## [Task requirements]
The records sit below. Return every line in them that holds the word "screenshot".
★ ★ ★ ★
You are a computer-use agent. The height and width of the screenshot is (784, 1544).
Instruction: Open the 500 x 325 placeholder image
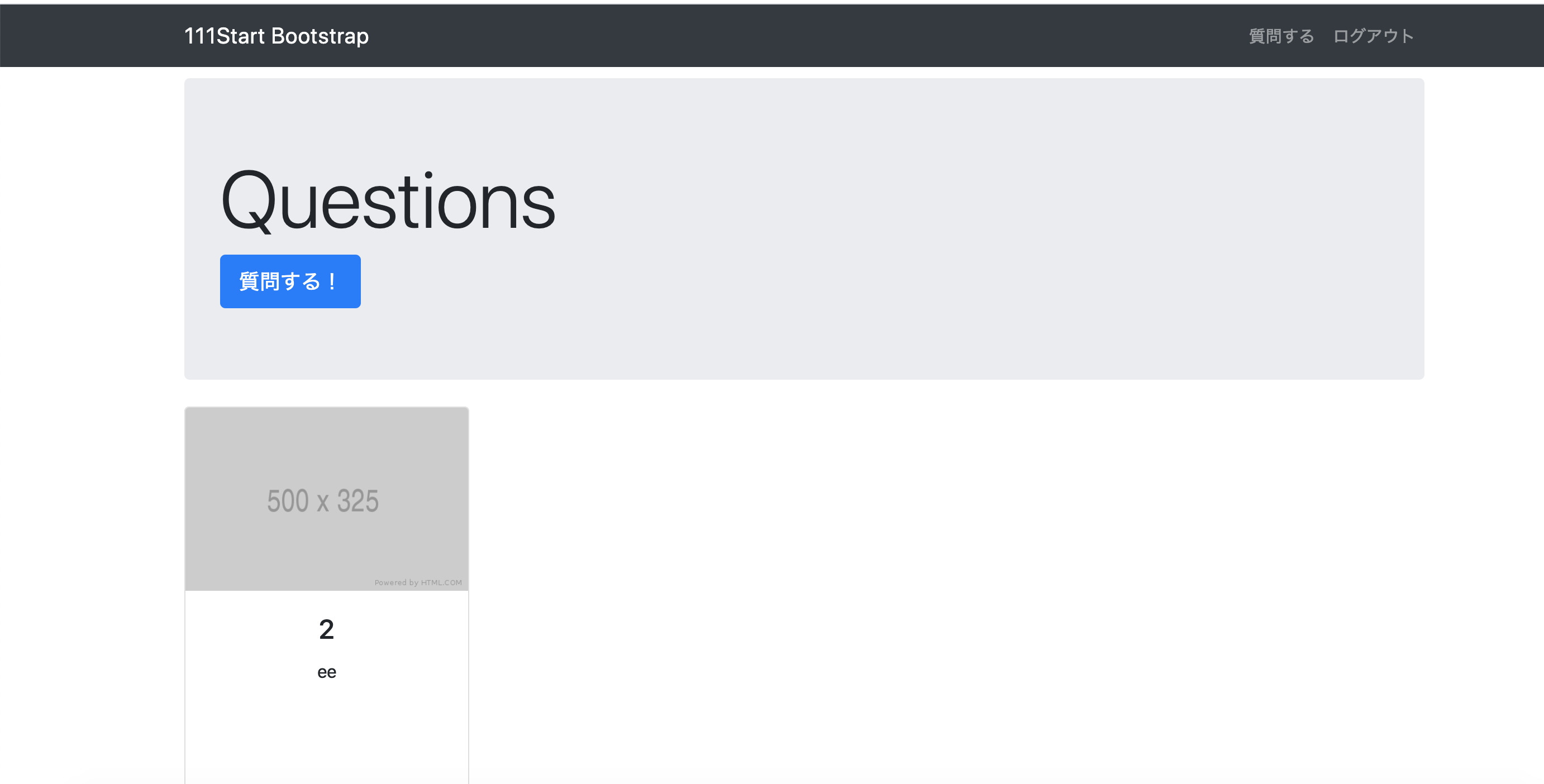click(326, 499)
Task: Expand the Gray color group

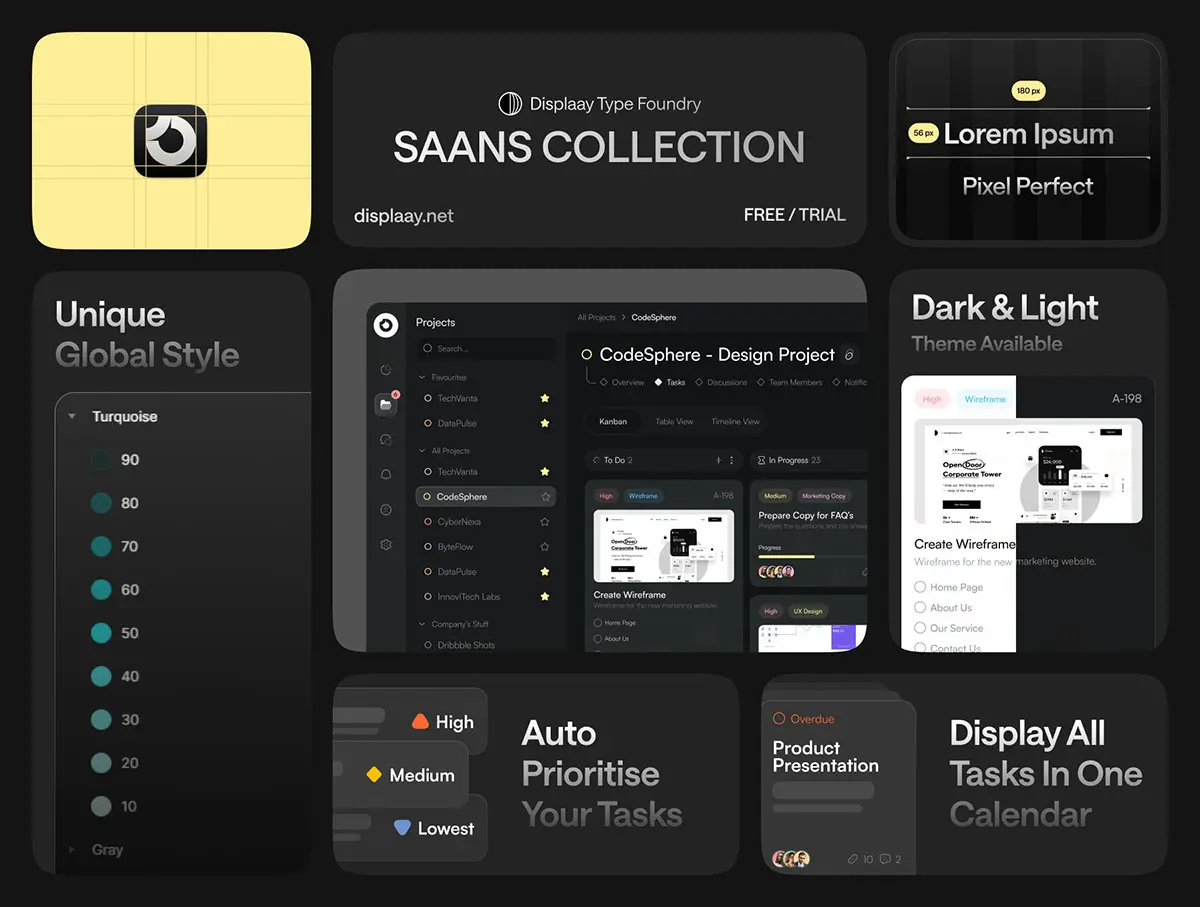Action: click(x=72, y=850)
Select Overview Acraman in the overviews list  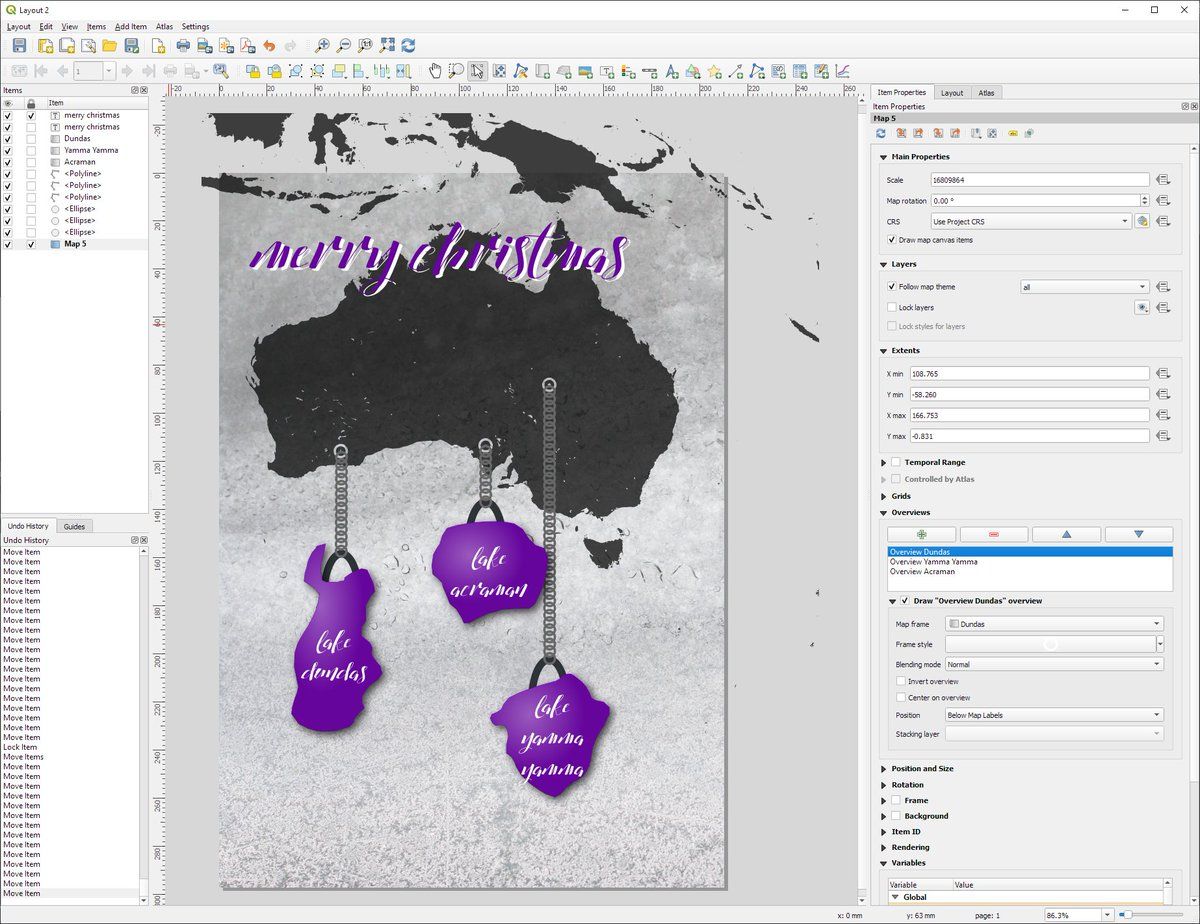pyautogui.click(x=921, y=572)
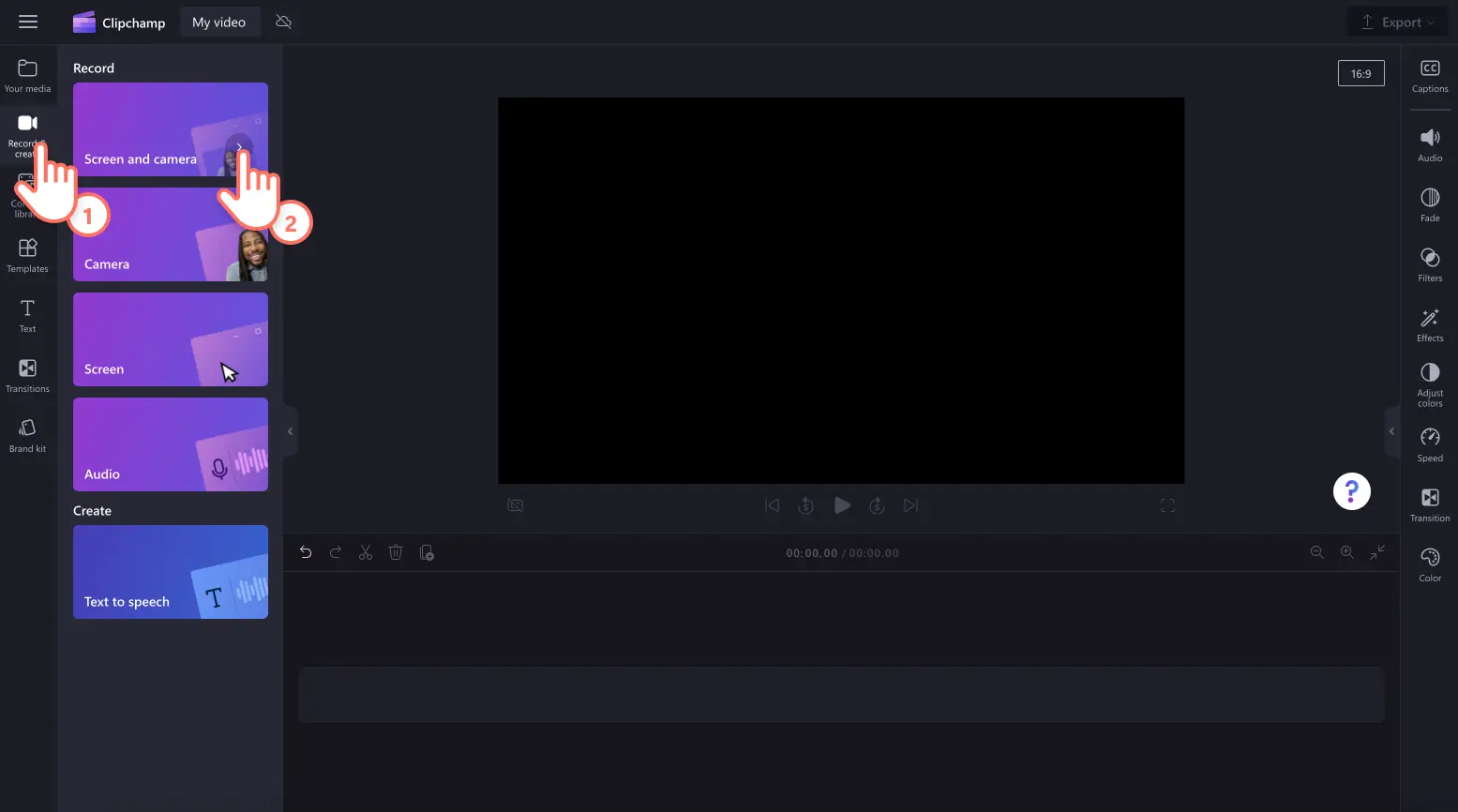Screen dimensions: 1458x812
Task: Open the Text tool panel
Action: click(27, 316)
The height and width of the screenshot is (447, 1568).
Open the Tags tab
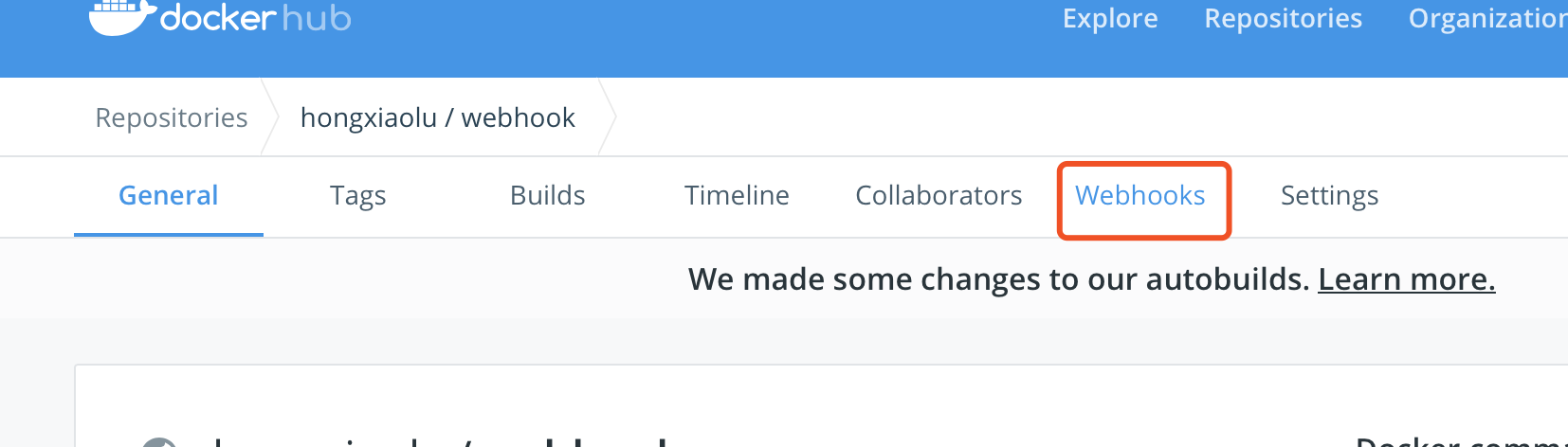coord(358,196)
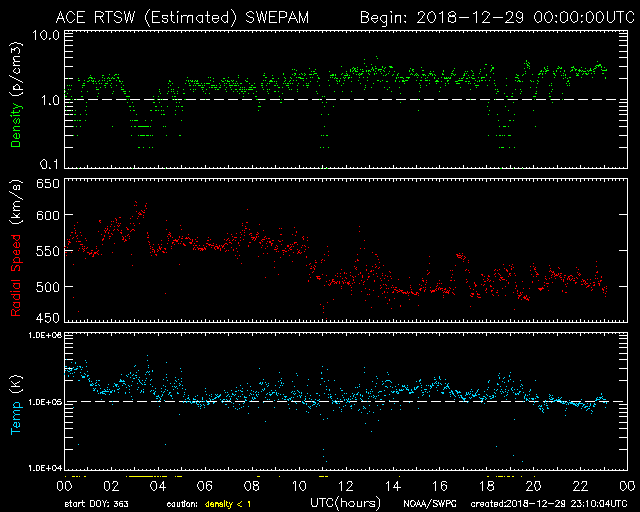Viewport: 640px width, 512px height.
Task: Click the start DOY: 363 text
Action: pyautogui.click(x=96, y=502)
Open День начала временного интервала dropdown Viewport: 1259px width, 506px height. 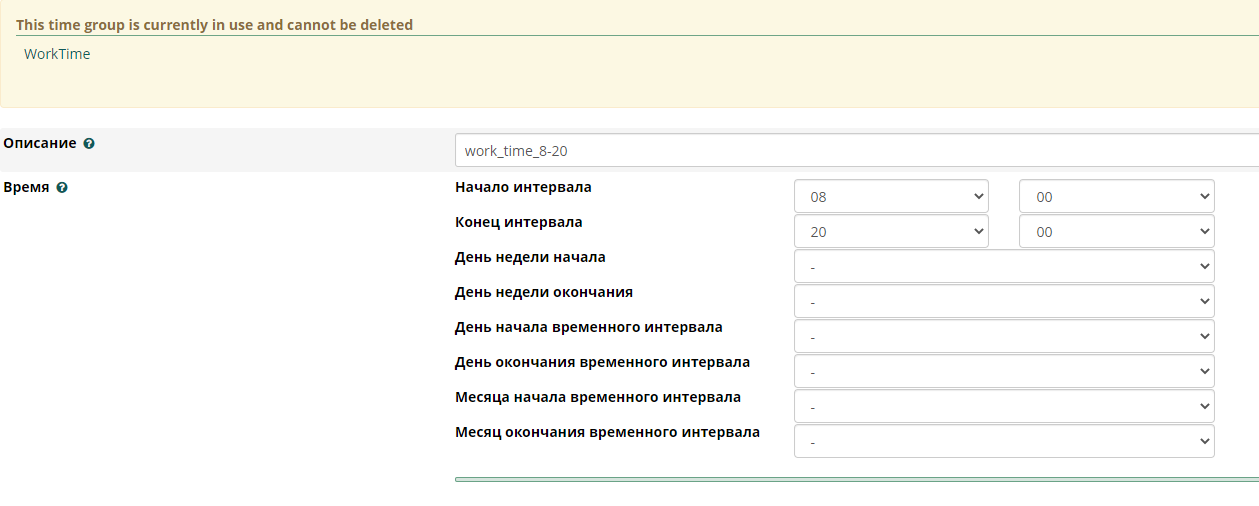pyautogui.click(x=1003, y=337)
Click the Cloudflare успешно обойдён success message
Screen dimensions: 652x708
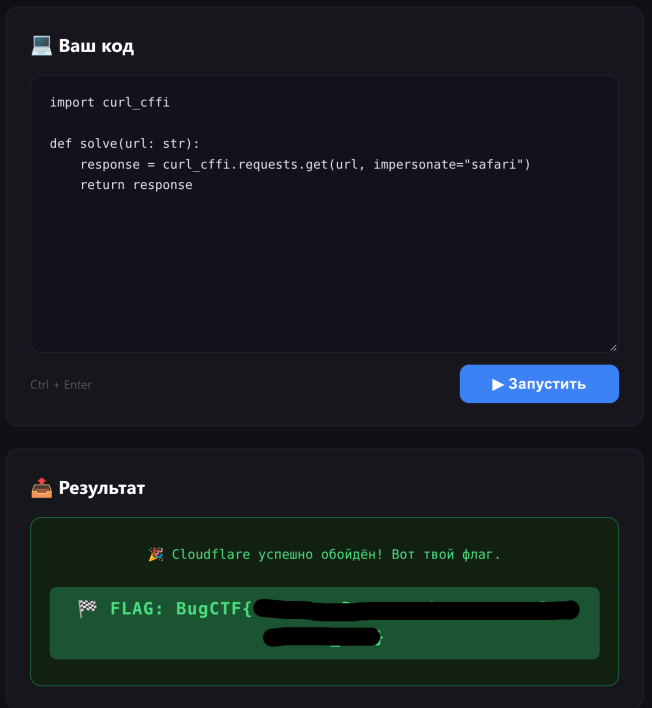(336, 554)
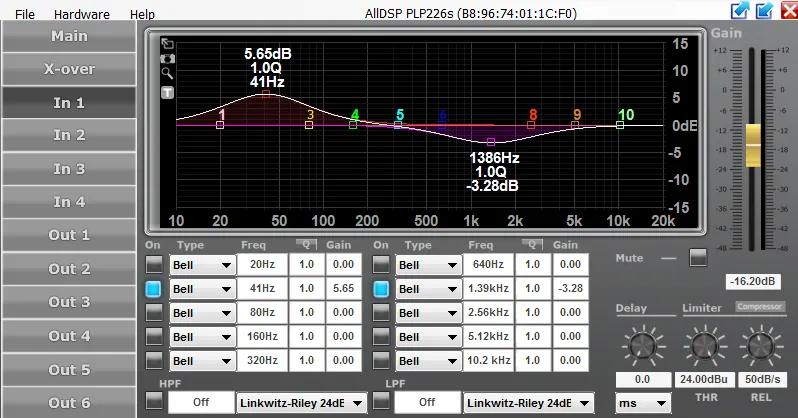Open the Hardware menu
Viewport: 798px width, 418px height.
(82, 15)
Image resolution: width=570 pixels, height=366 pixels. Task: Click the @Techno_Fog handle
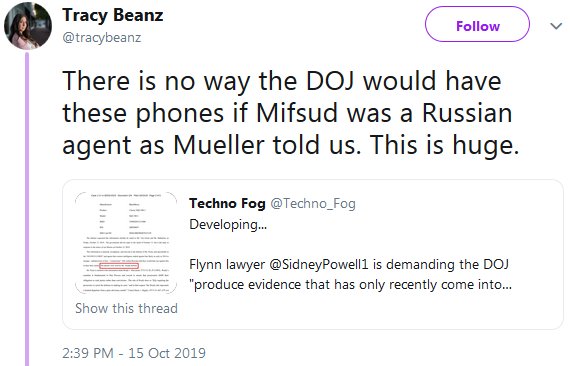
★ ★ ★ ★
## [Response to this exercise]
You are a computer-use agent. The height and width of the screenshot is (784, 1544).
The height and width of the screenshot is (447, 1568).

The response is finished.